Marc D'Andre says he was fired from his job as an Uber driver this summer because a passenger reported that he had a gun in his car.
D'Andre has a concealed carry permit, however, both Uber and Lyft have a "no firearms policy" for drivers and passengers.
Drivers undergo a background check, while passengers are simply rated on the company's app. D'Andre feels passengers need to be held more accountable.
“The same policy applies to the passengers, where they’re not allowed to have a weapon in the car," D'Andre told 7 Action News. "Where’s the security guard that’s going to pat them down and search them?"
D'Andre, who has driven for both Lyft and Uber, says in parts of Detroit, carrying a weapon makes him feel safer.
“You are required to have a new car in good condition, they do no background check on the passengers, they’re not going to install a glass partition in the car like a cab to protect you," he said.

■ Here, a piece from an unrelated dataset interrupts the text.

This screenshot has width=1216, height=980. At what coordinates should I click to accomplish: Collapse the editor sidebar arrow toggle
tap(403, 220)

D'Andre thinks the corporate rules need to change to better protect drivers for both companies.
“You just never know who you’re actually going to pick up," said frequent Uber passenger Tyler Selig.

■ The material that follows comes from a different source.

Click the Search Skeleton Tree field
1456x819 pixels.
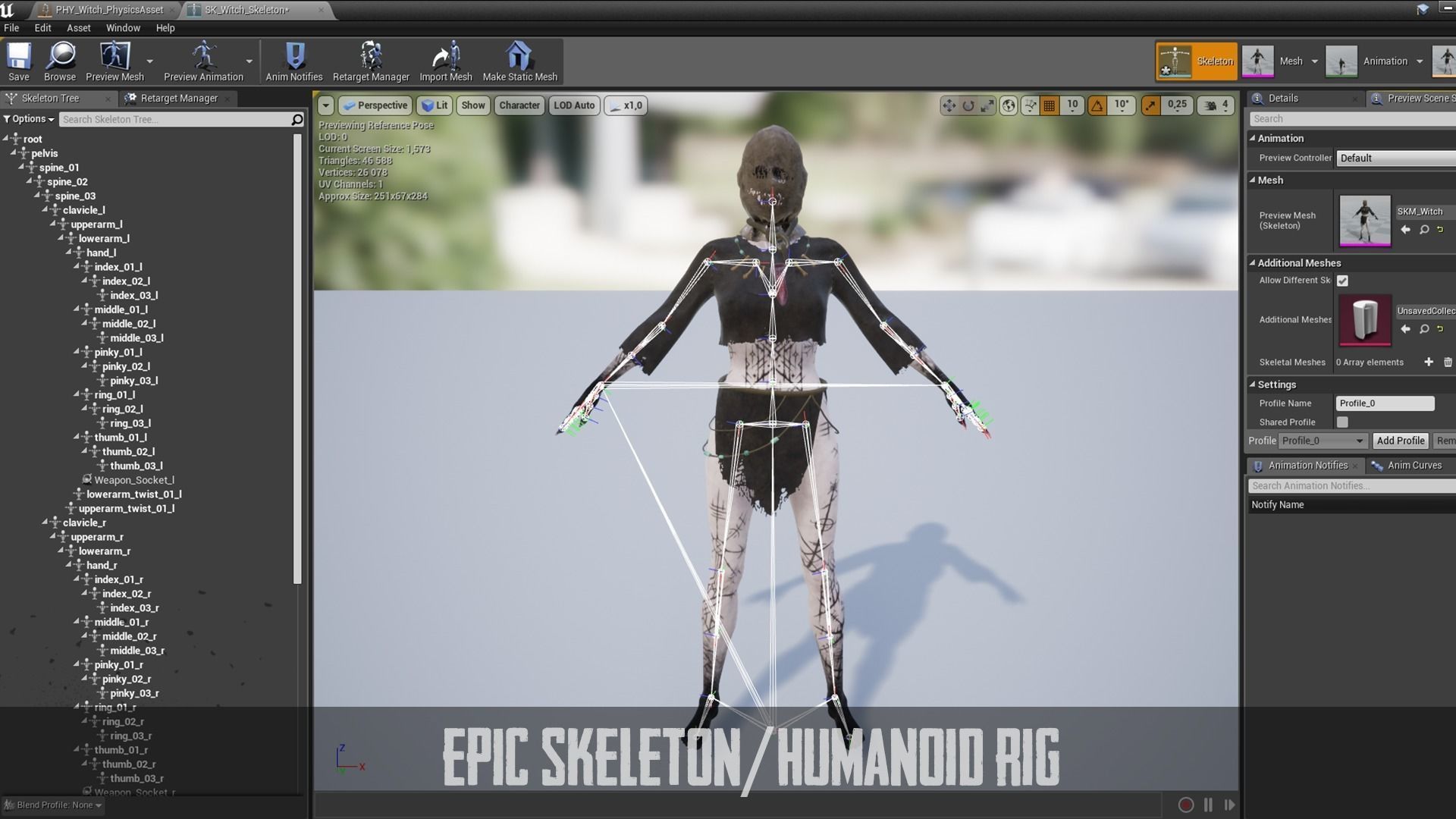(174, 120)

D’Andre said people have attempted to steal his car while using the Uber app. He said his concealed weapon has kept him forom having his car stolen in the past.
7 Action News has reported on several instances of violence against ridesharing drivers. Last year, a ridesharing driver was shot and killed on Detroit’s west side during a pick-up.

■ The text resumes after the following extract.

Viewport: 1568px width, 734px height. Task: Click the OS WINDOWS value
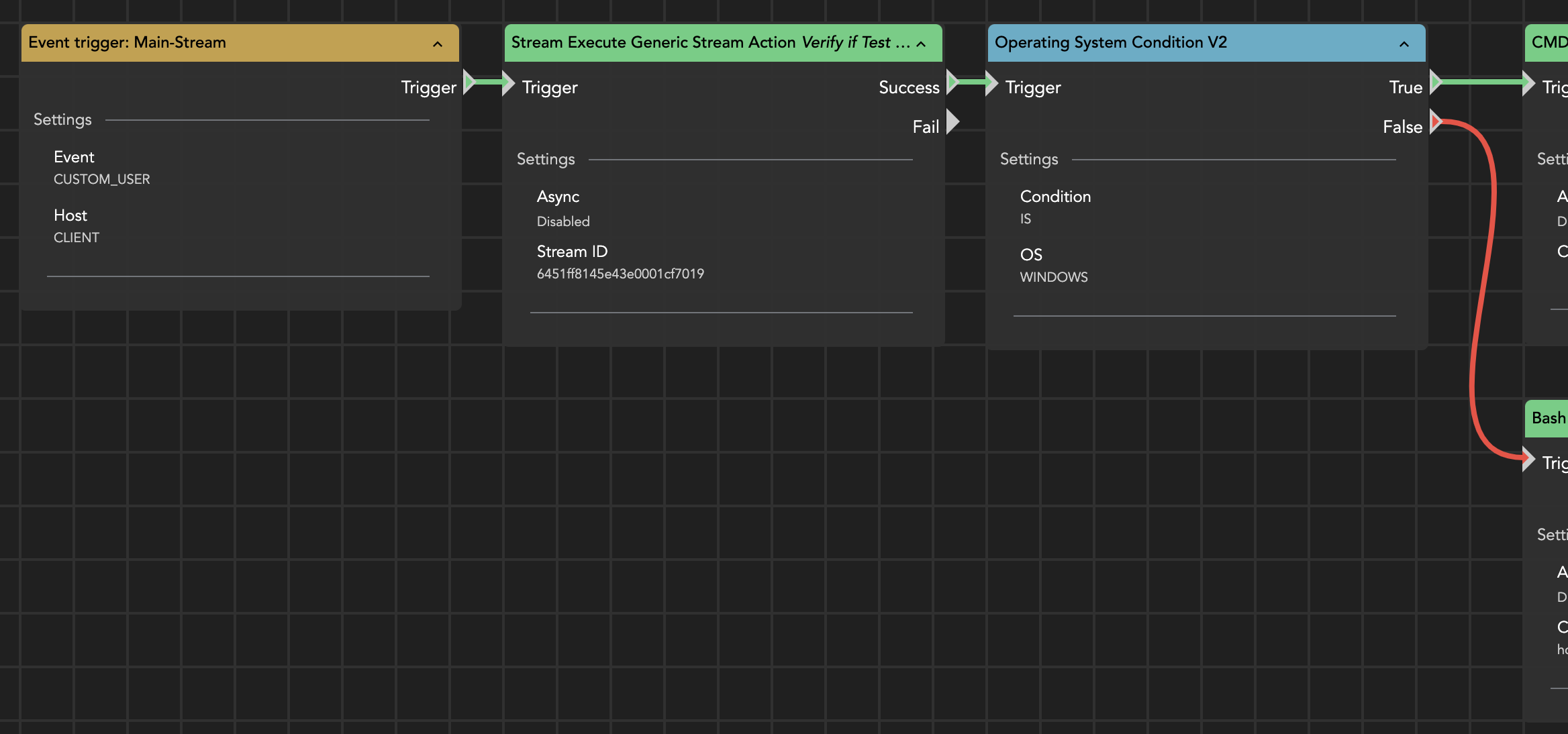point(1054,277)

On Friday, a Detroit driver was carjacked and assaulted by a group of passengers.
And over the weekend, a driver was shot while picking someone up on Grandville near Joy.
“If they inside a bad neighborhood they should be able to carry," said ridesharing passenger Keyez Jackson.
Other passengers don’t like the idea of drivers carrying guns.
“I’d feel nervous," said Keyetta Daniels.
There's also been cases of violence perpetrated by ridesharing drivers. In 2016, an Uber driver shot and killed 6 people while on the job in Kalamazoo.
Both Lyft and Uber have emergency response buttons in their app. Drivers can also look at the rating of their passenger and decide whether or not to take the ride.
“You probably have about 5 to 10 seconds or not. And if you don’t accept the trip your rating does down," D'Andre pointed out.
Action News reached out to Lyft and Uber about their no firearms policy in the wake of recent attacks on metro Detroit drivers.
In a statement, Lyft spokesperson said:
"The safety of our community is fundamental to Lyft and the incidents described are frightening. We have been in touch with the drivers involved to offer our support and will assist law enforcement to help in any way we can."
A spokesperson for Uber did not comment specifically on this personnel matter, however, they clarified that it's "no weapons" policy laid out in its community guidelines applies to drivers nationwide, regardless of a state's concealed carry laws.
We asked an Uber spokesperson if the company is looking re-evaluate its policy, they did not respond.